Economist worries about consumer perception |

Economist worries about consumer perception

by Scott Neuffer

Although an economic recession is not likely, the general perception of an economic downturn could cause consumers to curtail spending, and thus precipitate a real economic slowdown, according to Wells Fargo Bank vice president and senior economist Eugenio J. Alemán.

“It’s not true that housing recessions cause national recessions,” Alemán told members of the Northern Nevada Development Authority at their annual membership breakfast at Carson Valley Inn on Wednesday morning. “The consumer is what I’m worried about. If consumers believe a recession is coming, they will pull back. There is so much noise at the media level that consumers believe it.”

Alemán told local business leaders that Northern Nevada has a better chance of recovering from the housing recession than other parts of the country, including Las Vegas.

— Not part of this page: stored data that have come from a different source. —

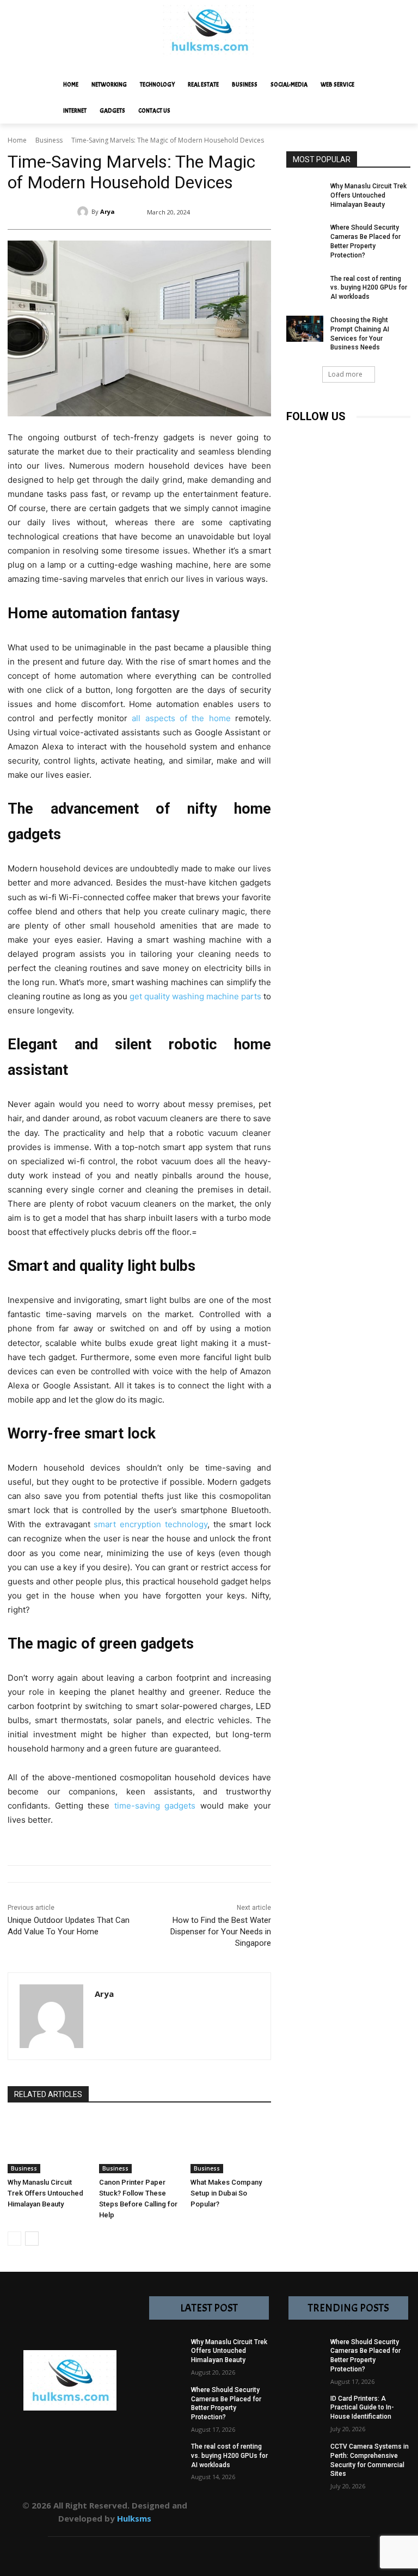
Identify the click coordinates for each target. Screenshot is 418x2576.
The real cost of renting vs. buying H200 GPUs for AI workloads (368, 288)
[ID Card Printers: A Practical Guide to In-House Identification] (304, 2412)
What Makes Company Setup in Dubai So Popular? (226, 2193)
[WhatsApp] (362, 2510)
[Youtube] (295, 462)
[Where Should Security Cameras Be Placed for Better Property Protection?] (304, 236)
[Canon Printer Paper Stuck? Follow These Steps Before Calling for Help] (139, 2145)
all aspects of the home (181, 718)
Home (17, 140)
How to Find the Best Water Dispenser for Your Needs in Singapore (220, 1931)
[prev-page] (14, 2238)
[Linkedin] (344, 438)
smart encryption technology (150, 1524)
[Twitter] (393, 438)
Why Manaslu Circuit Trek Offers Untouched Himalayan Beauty (45, 2193)
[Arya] (84, 211)
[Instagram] (320, 438)
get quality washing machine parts (195, 996)
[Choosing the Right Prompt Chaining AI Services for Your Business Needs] (304, 329)
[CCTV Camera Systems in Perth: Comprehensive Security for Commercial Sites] (304, 2460)
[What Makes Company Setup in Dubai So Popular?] (230, 2145)
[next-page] (32, 2238)
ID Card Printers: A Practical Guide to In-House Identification (362, 2408)
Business (49, 140)
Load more (345, 374)
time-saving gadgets (155, 1805)
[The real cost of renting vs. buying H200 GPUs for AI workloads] (304, 287)
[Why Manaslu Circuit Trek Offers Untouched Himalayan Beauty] (48, 2145)
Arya (107, 211)
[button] (397, 84)
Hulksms (134, 2518)
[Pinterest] (369, 438)
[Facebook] (295, 438)
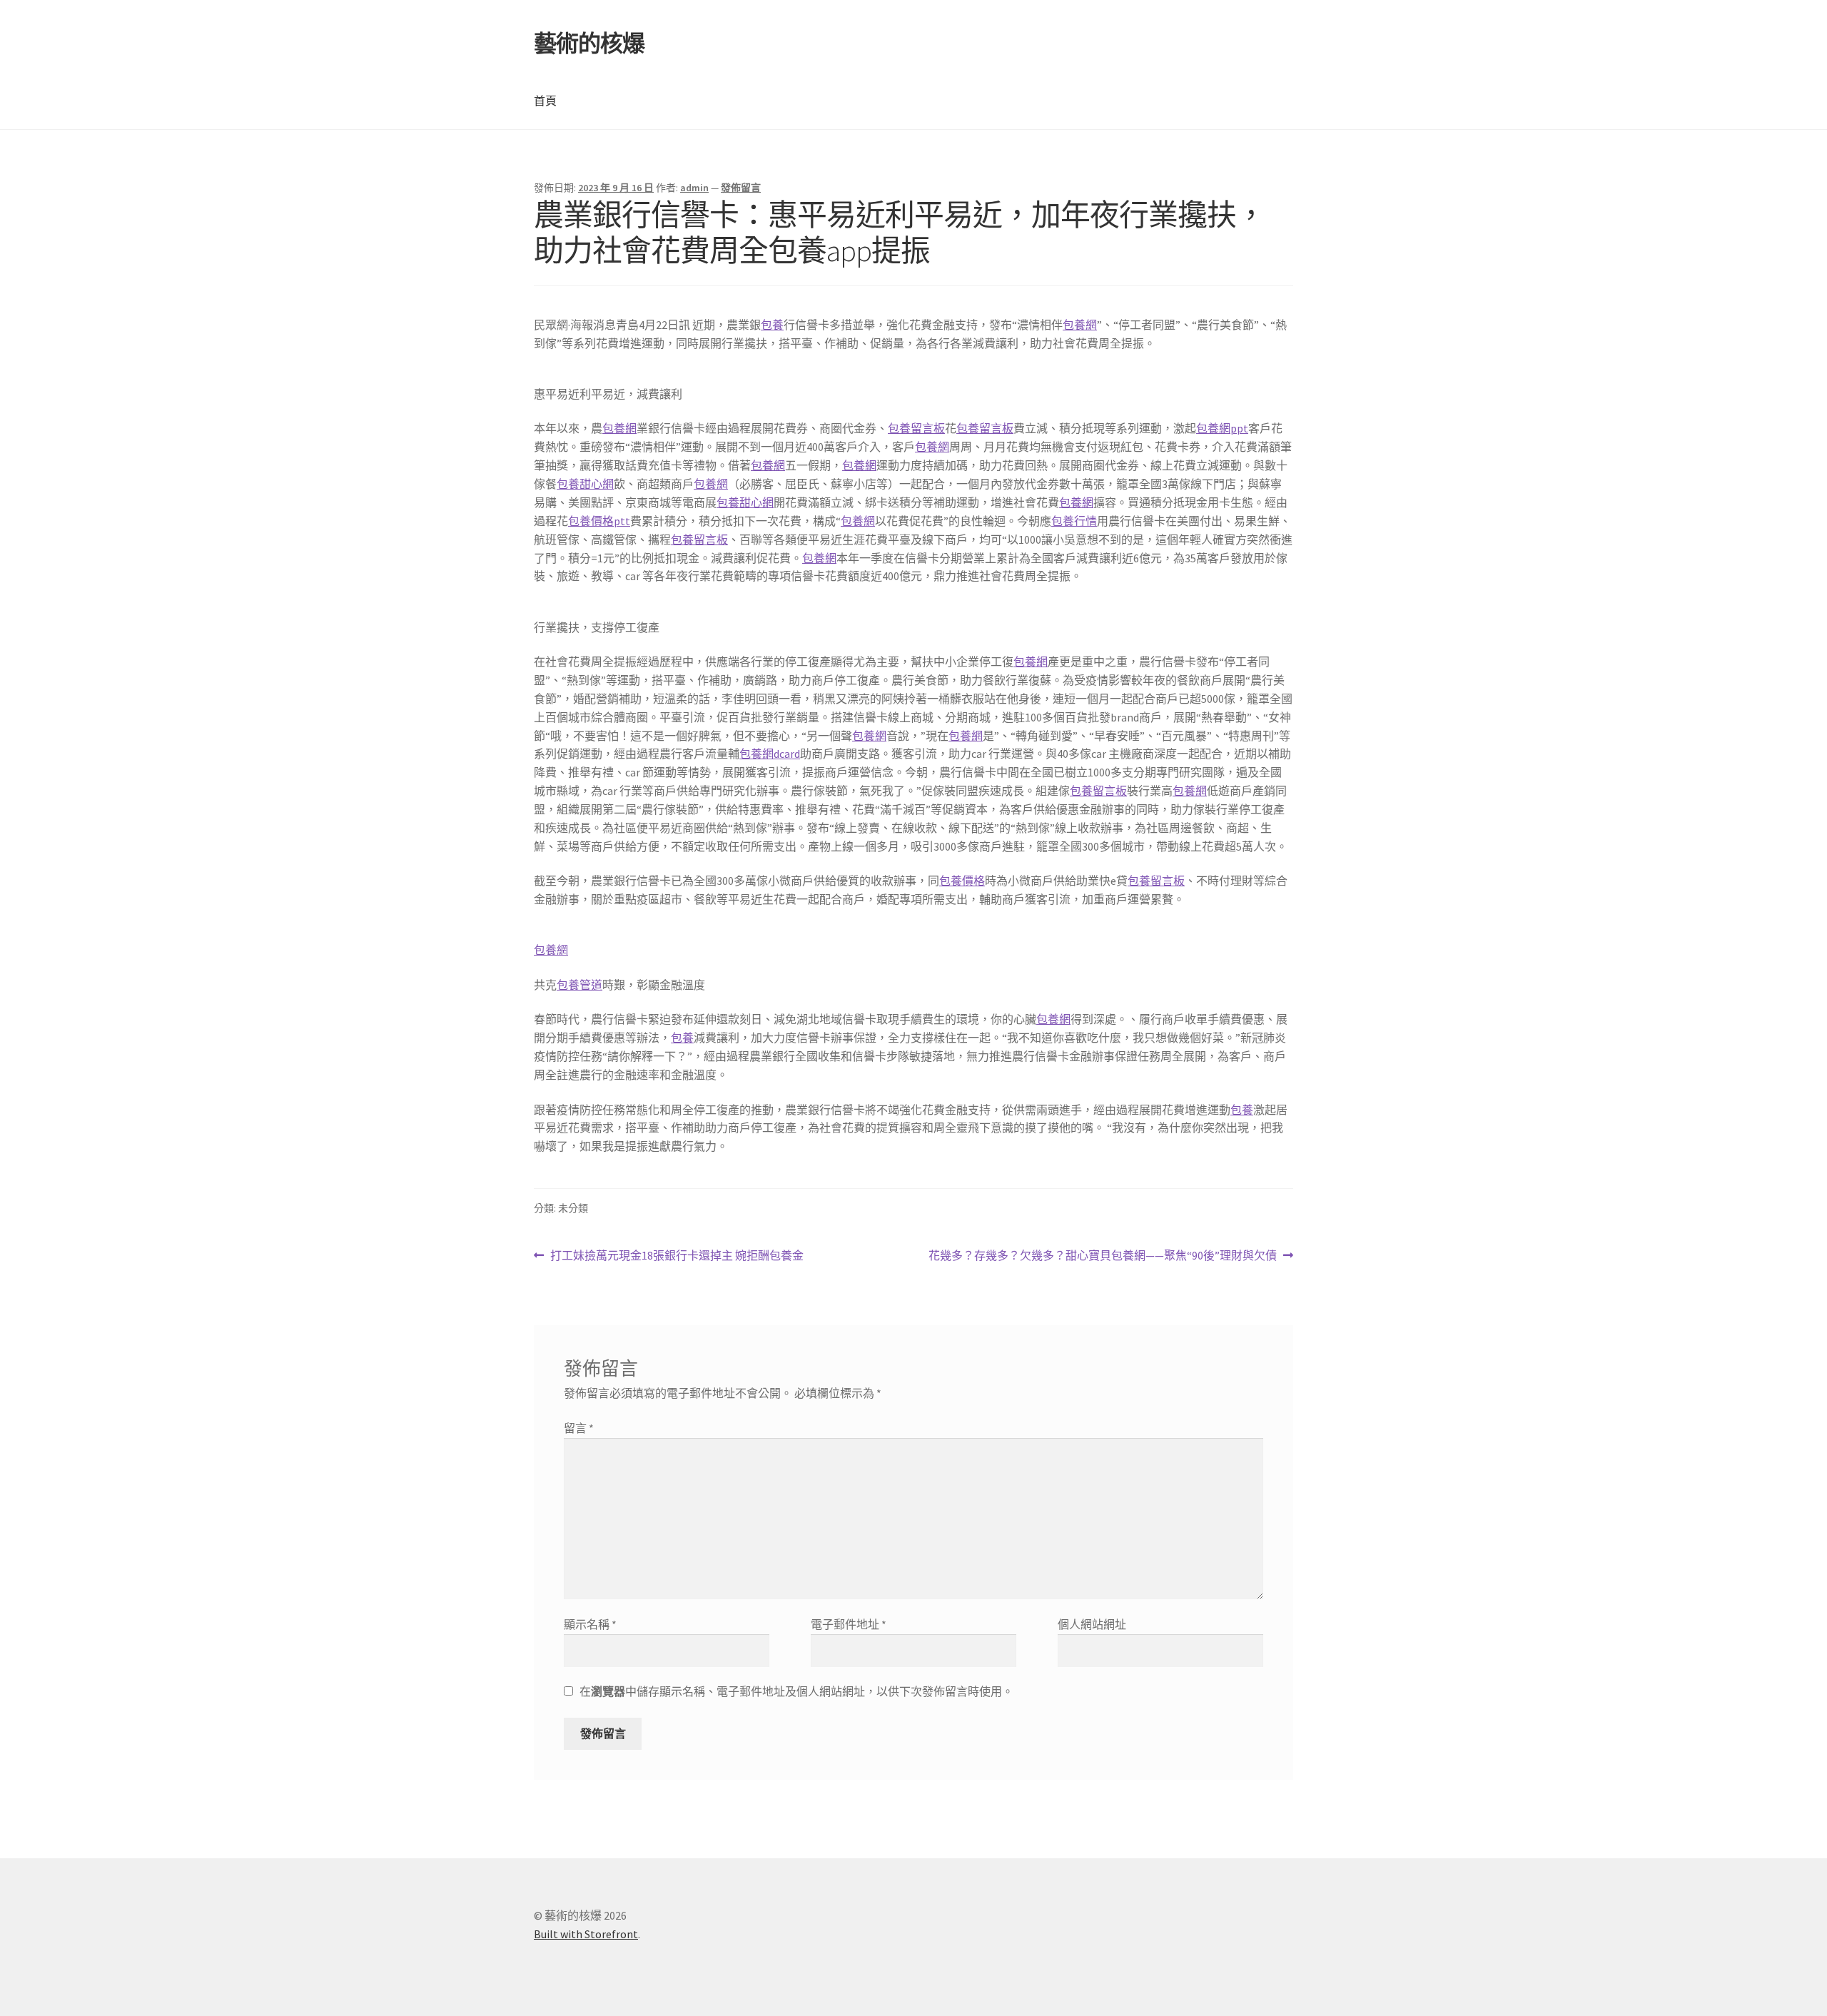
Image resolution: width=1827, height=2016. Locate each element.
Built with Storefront (586, 1934)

“Other areas like Las Vegas, Phoenix and Miami overbuilt where they shouldn’t have,” he said. “Reno will come back stronger than Vegas. The per capita income in Reno is strong compared to the rest of Nevada and the U.S. population growth will remain strong in Nevada and should support recovery in the housing market.”

But Alemán said not to assume that a slowdown in construction and real estate would cause downturns in other economic sectors.

“Thirty percent of our economy is manufacturing, and only 5 percent of that is housing. Seventy percent of our economy is in services. Ninety-five percent of our economy is doing fine.”

Alemán said that home equity has nothing to do with consumption.

But Alemán did say that an unstable housing market could force lending agencies to restrict the amount of credit available to consumers.

“We’ve been having a party for 15 years. We’ve been consuming outside our boundaries,” he said. “Consumers are 70 percent of the U.S. economy and are willing to continue to consume, but they have to be able to get credit.”

Alemán said that some consumers who were able to get credit when interest rates were low will not be able to now. He said lower interest rates always bring in sectors of the population that can’t make their payments when interest rates go back up.

“Those who thought the party was going on forever have to pay, and I’m not going to foot the bill,” he said.

He stressed the normal fluctuation of business and said consumers shouldn’t overreact to a slowdown in one sector of the economy.

“We have to bring back confidence,” he said. “We have the best economy in the world.”